By the time Sylvia returned for her final year at Smith, she had decided to apply for a Fulbright scholarship to study at either Oxford or Cambridge. She was lining up her references: Elizabeth Drew, Mary Ellen Chase, and Newton Arvin, all distinguished Smith faculty, favorites of hers, and writers with national reputations. She thought a letter from Dr. Beuscher would be the best way to handle the story of her breakdown and institutionalization, which had resulted, in Sylvia's view, in a complete cure. She was also applying to graduate school, with Harvard, Yale, and Columbia heading her list. She had reverted to her naturally brown hair to highlight a demure, studious look.

In the fall of 1954, Sylvia made friends at Smith with Elinor Klein, who was expecting to meet a “shy spectacled, unattractive kid in the corner clutching her Dostoevski for dear life.” But this was a willowy beauty with “great soft dark eyes,” a “wide laughing mouth,” and a “tumble of light hair.” Sylvia immediately dispelled any “worshipful attitudes” by showing Elinor her rejection slips, which Sylvia seemed proud of because they were proof of her hard work. They talked nonstop on the first of many glorious afternoons. Klein fondly remembered her friend's humor, which bubbled up effortlessly, even during their “most serious conversations.”

Jody Simon, Smith '55, knew Sylvia slightly. They shared a philosophy class, where Simon noticed that Plath's comments were particularly insightful and interesting. “She always seemed to me to be trembling slightly” and fidgeting with her hair, Jody remembers. “I recall it as an inner intensity externalized.” Simon's overall impression, though, was of a calm and confident person. “I appeared shy and reticent, described as ‘quiet' in our '55 yearbook, and I felt Sylvia extended herself toward me in a kind, interested and thoughtful way.” In a German course, Darryl Hafter watched a very quiet, unassuming Sylvia gradually master the language, in class presenting a Rilke poem in a powerful English translation of her own devising.

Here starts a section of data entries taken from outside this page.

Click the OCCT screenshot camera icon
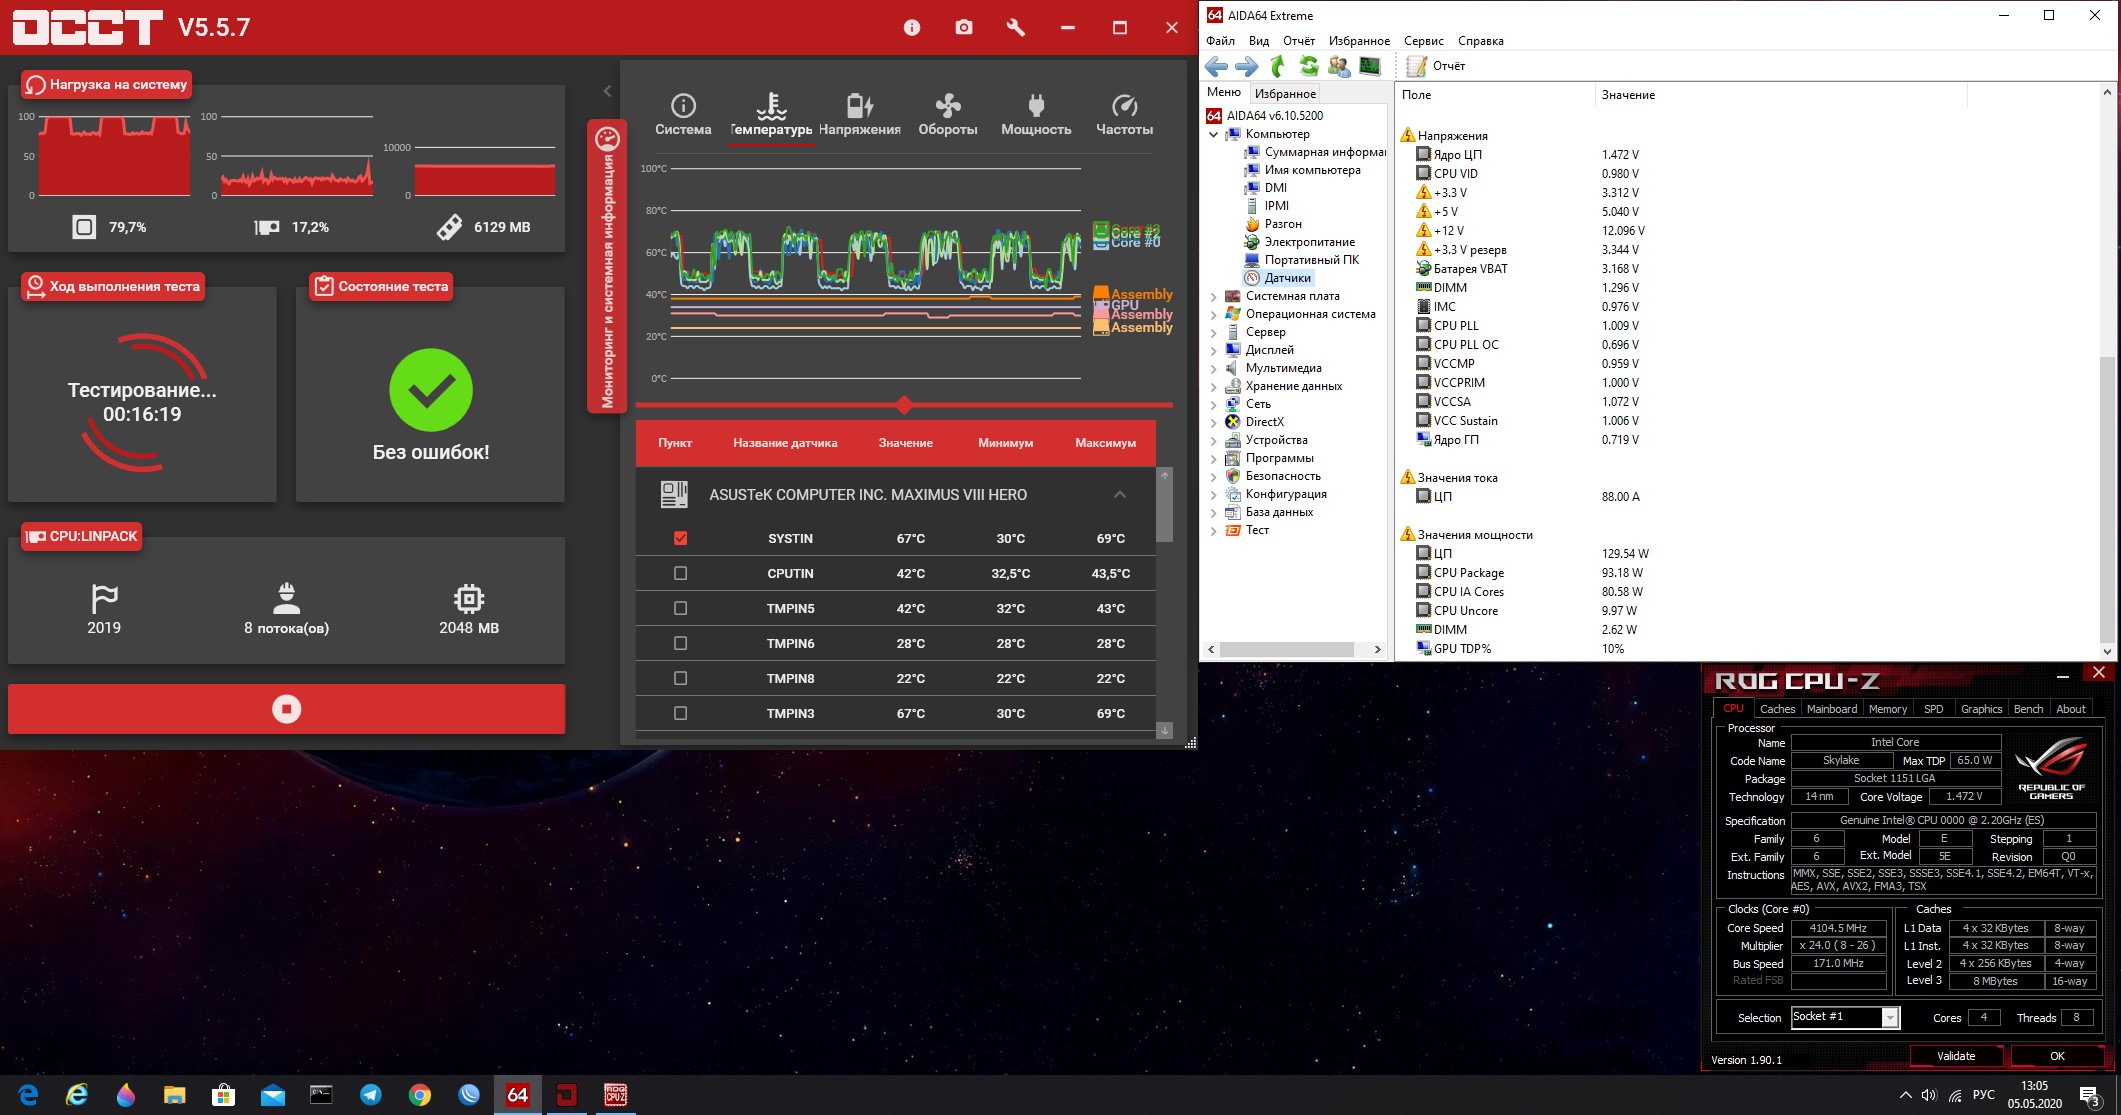Screen dimensions: 2121x1115 [963, 28]
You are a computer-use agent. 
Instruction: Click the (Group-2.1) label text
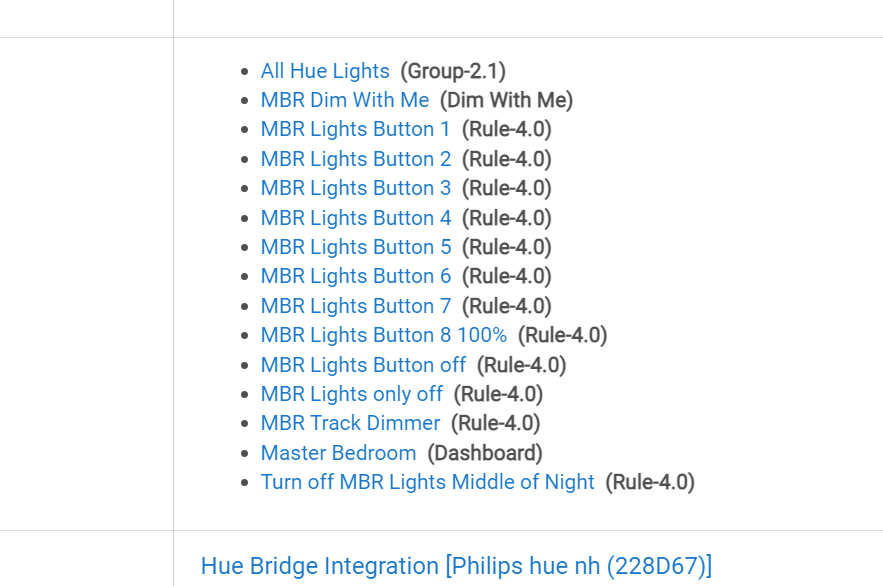(x=453, y=71)
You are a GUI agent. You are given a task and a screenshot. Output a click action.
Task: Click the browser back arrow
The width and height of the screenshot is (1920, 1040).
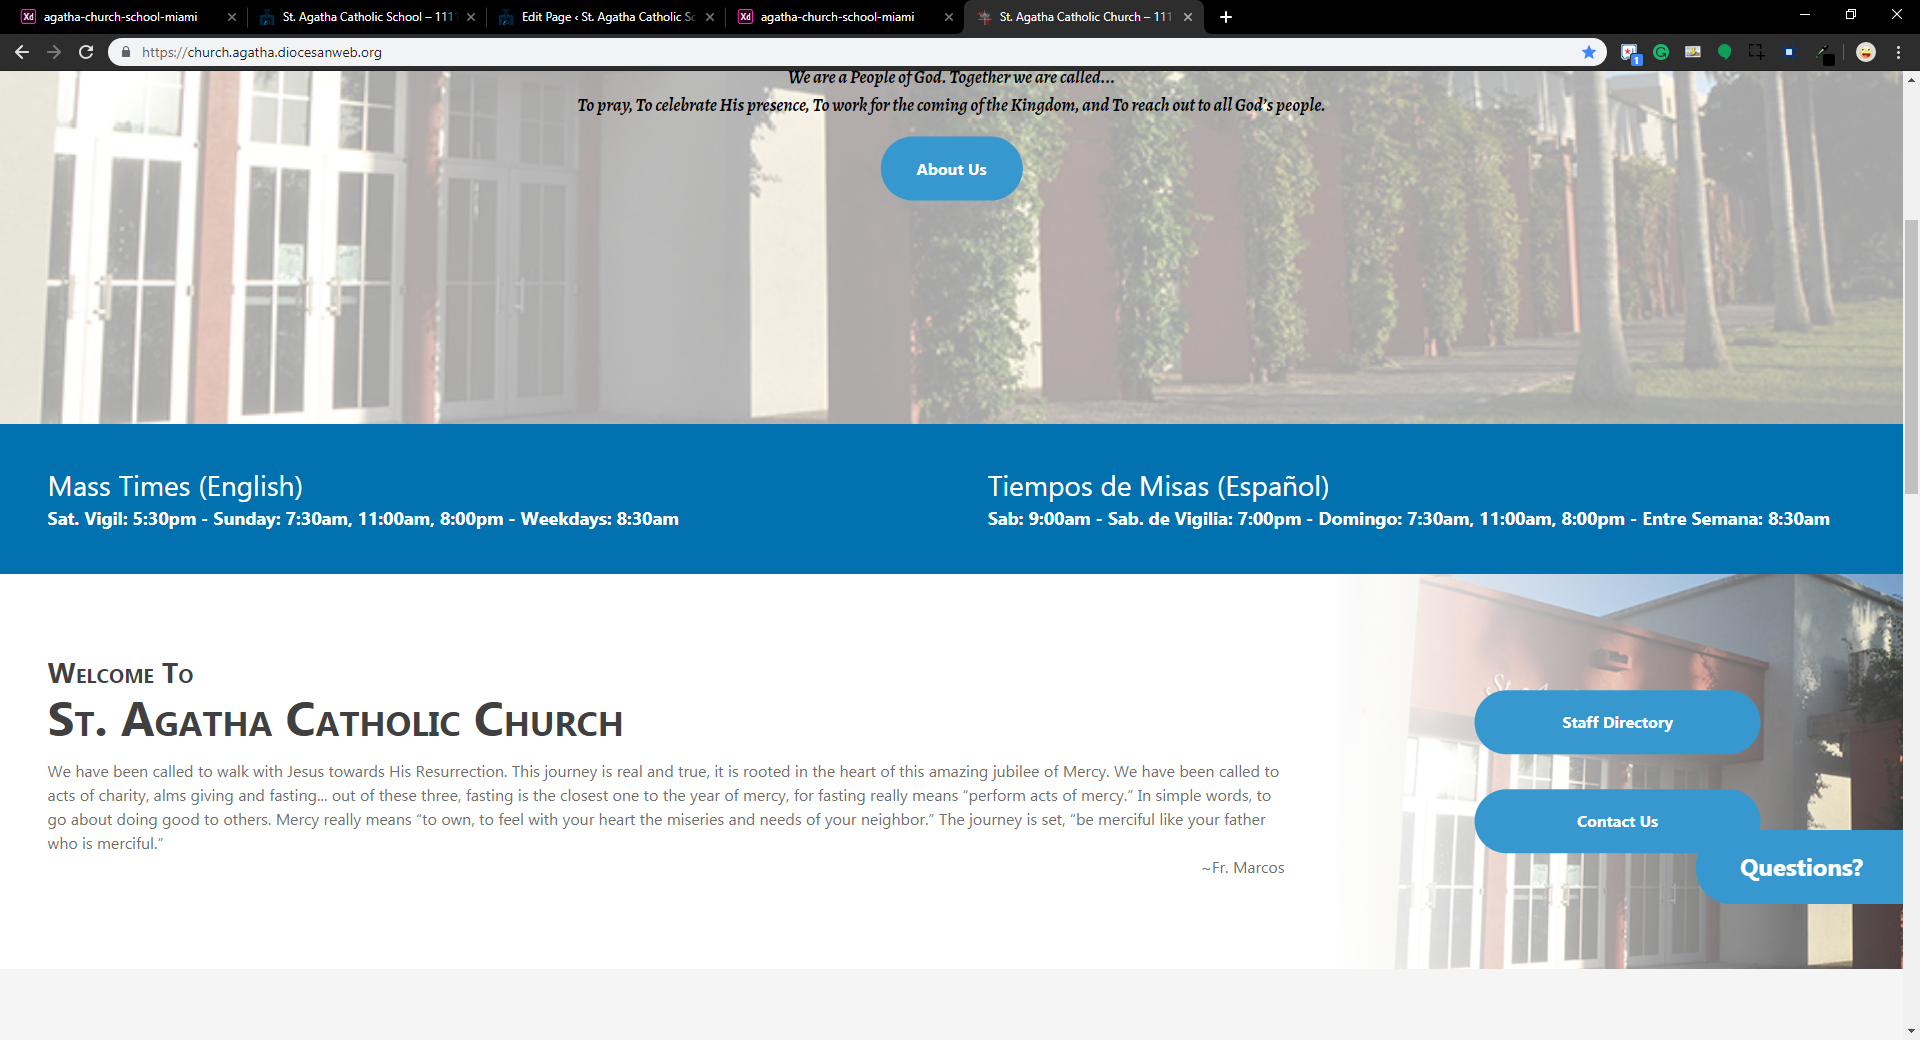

Sylvia attributed her good spirits that fall to her bohemian summer, suggesting to her mother that she had needed a break from her practical self—the one who stuck to a schedule, budgeted her time and money, and expressed her conventional, unoriginal, and puritanical side. Dr. Beuscher had evidently encouraged acting out, to rid Sylvia of the “good girl” mind-set that had made her resentful of her mother, the embodiment of prim and proper decorum. To Nancy Hunter, however, Sylvia had gone too far in the opposite direction, forsaking not merely the traditional behavior of a Smith undergraduate, but showing a disquieting lack of sense. Sylvia rationalized her “blazing jaunts” as learning the “hard way” to be independent.